### Stated problem
Rewrite the data below with "scrollbar up arrow" changed to "upward scroll arrow" and everything else kept the same. Omit the pictures from your answer.

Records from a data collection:
+-------+

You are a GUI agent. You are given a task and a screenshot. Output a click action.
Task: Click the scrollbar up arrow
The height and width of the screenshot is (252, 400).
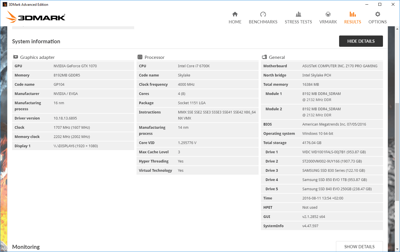tap(397, 29)
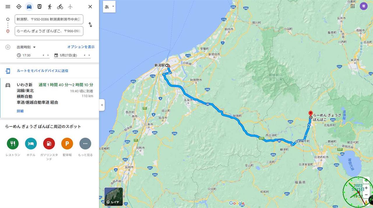This screenshot has width=373, height=208.
Task: Select the driving travel mode
Action: pyautogui.click(x=29, y=6)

+-------+

### Worked answer
You are a GUI agent. You are given a task and a screenshot. Output a click action.
Task: Click the upward scroll arrow
The height and width of the screenshot is (252, 400).
tap(397, 29)
This screenshot has width=373, height=208.
Task: Select the driving travel mode
Action: pyautogui.click(x=29, y=6)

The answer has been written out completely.